»Du bist wieder in einem kritischen Zustand«, sagt mein Mitbewohner und plinst von der andern Sofaecke misstrauisch zu mir rüber.
Während der Pandemie arbeiten wir uns durchs Survivalfilmgenre. Die Streamingplattformen überbieten sich dieser Tage damit, Filme über die Endzeit boomen, während die Wirtschaft schwächelt und die Nachrichten apokalyptisch anmuten.
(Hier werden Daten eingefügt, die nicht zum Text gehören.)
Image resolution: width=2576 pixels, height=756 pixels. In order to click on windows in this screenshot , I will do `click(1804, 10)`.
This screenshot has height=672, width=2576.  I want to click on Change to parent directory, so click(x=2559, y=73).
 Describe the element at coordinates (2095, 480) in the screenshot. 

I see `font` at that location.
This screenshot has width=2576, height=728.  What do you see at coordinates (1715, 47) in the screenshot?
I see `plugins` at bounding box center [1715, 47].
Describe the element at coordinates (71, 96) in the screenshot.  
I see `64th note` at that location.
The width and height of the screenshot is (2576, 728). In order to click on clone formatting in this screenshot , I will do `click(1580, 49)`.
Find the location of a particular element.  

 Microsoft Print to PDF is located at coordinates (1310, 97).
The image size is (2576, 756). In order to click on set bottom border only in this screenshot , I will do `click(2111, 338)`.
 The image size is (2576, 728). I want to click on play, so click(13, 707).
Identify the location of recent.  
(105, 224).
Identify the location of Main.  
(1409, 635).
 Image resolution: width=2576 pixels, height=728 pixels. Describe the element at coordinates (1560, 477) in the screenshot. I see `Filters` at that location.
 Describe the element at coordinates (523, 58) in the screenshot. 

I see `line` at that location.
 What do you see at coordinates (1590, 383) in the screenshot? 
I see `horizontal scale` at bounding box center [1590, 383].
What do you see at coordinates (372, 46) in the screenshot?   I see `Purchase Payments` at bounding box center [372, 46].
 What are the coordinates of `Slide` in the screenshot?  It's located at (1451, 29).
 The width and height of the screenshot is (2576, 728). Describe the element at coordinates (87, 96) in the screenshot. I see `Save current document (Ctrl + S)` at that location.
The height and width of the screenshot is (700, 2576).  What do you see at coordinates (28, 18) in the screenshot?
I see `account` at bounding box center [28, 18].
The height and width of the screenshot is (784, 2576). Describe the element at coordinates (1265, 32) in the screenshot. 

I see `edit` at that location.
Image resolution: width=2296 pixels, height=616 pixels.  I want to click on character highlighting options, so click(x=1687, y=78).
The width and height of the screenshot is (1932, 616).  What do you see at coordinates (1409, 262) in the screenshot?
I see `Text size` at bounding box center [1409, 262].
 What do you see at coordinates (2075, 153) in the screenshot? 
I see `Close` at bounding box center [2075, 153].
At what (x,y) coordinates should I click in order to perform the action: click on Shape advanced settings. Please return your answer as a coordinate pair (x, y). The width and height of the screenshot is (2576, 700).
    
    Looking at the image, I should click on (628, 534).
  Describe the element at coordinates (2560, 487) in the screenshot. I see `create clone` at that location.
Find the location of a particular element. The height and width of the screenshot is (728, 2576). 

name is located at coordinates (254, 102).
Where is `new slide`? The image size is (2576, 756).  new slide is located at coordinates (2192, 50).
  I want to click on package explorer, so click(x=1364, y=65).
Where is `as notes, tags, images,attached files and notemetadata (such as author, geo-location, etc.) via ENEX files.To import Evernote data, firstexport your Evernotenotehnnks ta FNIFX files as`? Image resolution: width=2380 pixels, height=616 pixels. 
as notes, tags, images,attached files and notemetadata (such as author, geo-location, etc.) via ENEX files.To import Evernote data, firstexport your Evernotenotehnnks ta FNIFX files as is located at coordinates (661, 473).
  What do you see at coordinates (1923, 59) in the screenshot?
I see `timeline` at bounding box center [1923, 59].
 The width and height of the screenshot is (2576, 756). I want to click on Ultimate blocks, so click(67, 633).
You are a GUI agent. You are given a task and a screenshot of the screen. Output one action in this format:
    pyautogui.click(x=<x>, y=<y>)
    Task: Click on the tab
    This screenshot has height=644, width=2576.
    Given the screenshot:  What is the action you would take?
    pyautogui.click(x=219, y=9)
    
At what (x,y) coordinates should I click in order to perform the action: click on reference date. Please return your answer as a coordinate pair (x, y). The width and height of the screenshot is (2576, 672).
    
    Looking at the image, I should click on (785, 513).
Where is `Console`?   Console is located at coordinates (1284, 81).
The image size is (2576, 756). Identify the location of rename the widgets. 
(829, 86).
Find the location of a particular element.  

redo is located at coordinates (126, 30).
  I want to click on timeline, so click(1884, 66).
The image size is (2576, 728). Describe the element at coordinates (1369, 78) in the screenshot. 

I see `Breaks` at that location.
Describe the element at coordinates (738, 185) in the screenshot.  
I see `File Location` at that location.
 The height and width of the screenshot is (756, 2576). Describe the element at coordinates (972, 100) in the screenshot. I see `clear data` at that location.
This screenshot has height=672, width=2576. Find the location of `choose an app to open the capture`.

Ein paar Tage zuvor habe ich mit dem Mitbewohner über den Film Arctic gestritten. Mir ging das Schicksal des Piloten, gespielt von Mads Mikkelsen, dessen Flugzeug in einer vereisten, verschneiten Bergregion strandet, nicht nah genug. Der Film setzte unvermittelt ein, mit der Figur der Frau, die er auf einem selbstgebauten Schlitten durch die Kälte zerrt, wurde ich nicht warm. Die obligatorische Bärenbegegnung war weniger eindrücklich als die mit dessen Artgenossen in The Revenant . Der Weg zum Rettungspunkt, wie Mats die Verletzte über die Schneedecke zog, der Einbruch in die Höhle, die Befreiung daraus – bis zum Schluss für mich nur eine krampfige Aneinanderreihung von Ereignissen, als hätte sich das Filmteam zusammengesetzt und überlegt: »Und jetzt, was könnte jetzt denn bloß noch passieren?« Es kam bei mir einfach keine Spannung auf.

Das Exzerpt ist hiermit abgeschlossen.